We quickly glance round, doing a head count. All are present and correct.
“Any vital belongings in your quarters?”
Nobody actually says “no” but the silent pause is enough of an answer. Belongings, yes. Something worth risking all our lives for? Errr, maybe a no on that one.r />
“Then Drift, release the living quarters!”
“Erm…” Drift scans the control panel in front of him and scratches his head. “Anyone see a ‘Release Compartment’ button?” We all shrug and glance round, but there are scant few buttons available to us. Not like in the Diablo III. That had so many buttons, it seemed like you’d need an eight-switch combination to open a door.
Drift himself eventually locates the correct button, though its legend is a little different – Waste Container Removal. It explains the strange smell in the living quarters.
Drift triumphantly exclaims and heartily jabs the button. Nothing happens. This isn’t really much of a surprise. Firstly, our luck hasn’t been too good of late. Secondly, we don’t really expect anything on this ship to work the way it should.
Drift tries jabbing the button again. By now he is beginning to panic and uses more extreme tactics. A vicious jab is followed by a punch, a kick and a scream of “Fucking work!” He is dragged off the control panel as he attempts to bite the button into submission.
“Okay, another plan would be handy,” Rogdo says as Drift is muzzled and harshly placed back in the pilot’s seat.

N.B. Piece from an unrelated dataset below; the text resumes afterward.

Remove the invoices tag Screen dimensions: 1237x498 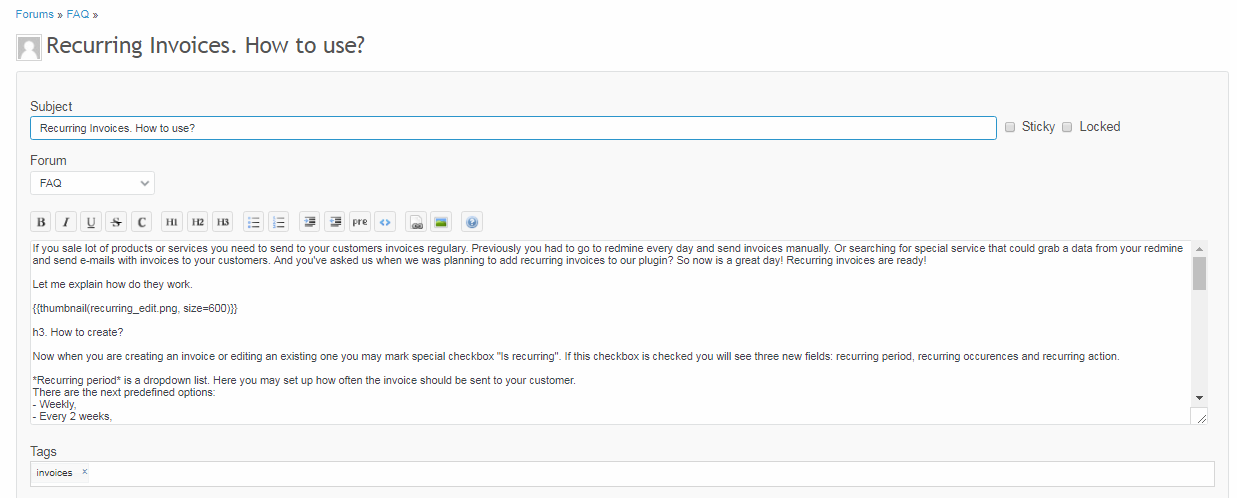(85, 472)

“Manual releases,” Sanshar says.
“Are there?” Rogdo asks.
“Yeah. Two levers on the inside walls. I can do it.”
“Inside?” I ask. What exactly does inside mean? I wonder. Inside which side?
“Oh, wait a minute,” Rogdo shouts. “Inside the living quarters?!?”

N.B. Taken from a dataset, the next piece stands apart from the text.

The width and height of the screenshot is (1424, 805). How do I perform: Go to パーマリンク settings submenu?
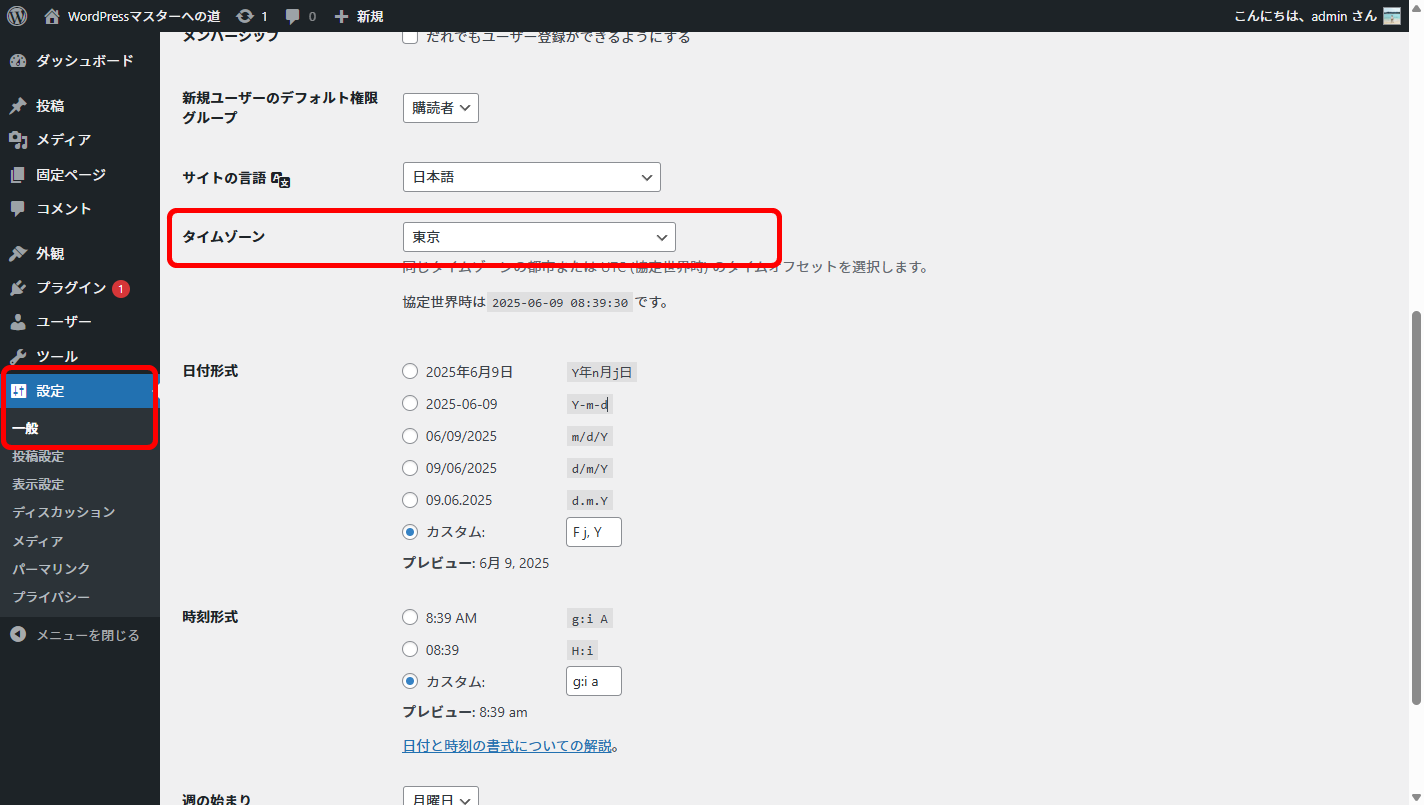[x=51, y=569]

“Manual release seems like the only way,” Sanshar points out.
Ever the bright spark, Larisa pipes up with the one question nobody else dare ask. “Does that mean whoever releases it will be stuck in there and die?”
I slap my hand to my forehead. Rogdo mutters: “Oh, for…”
“I can do it,” Sanshar repeats.
“Wait, let us just think about this here. As Captain, it is my duty-”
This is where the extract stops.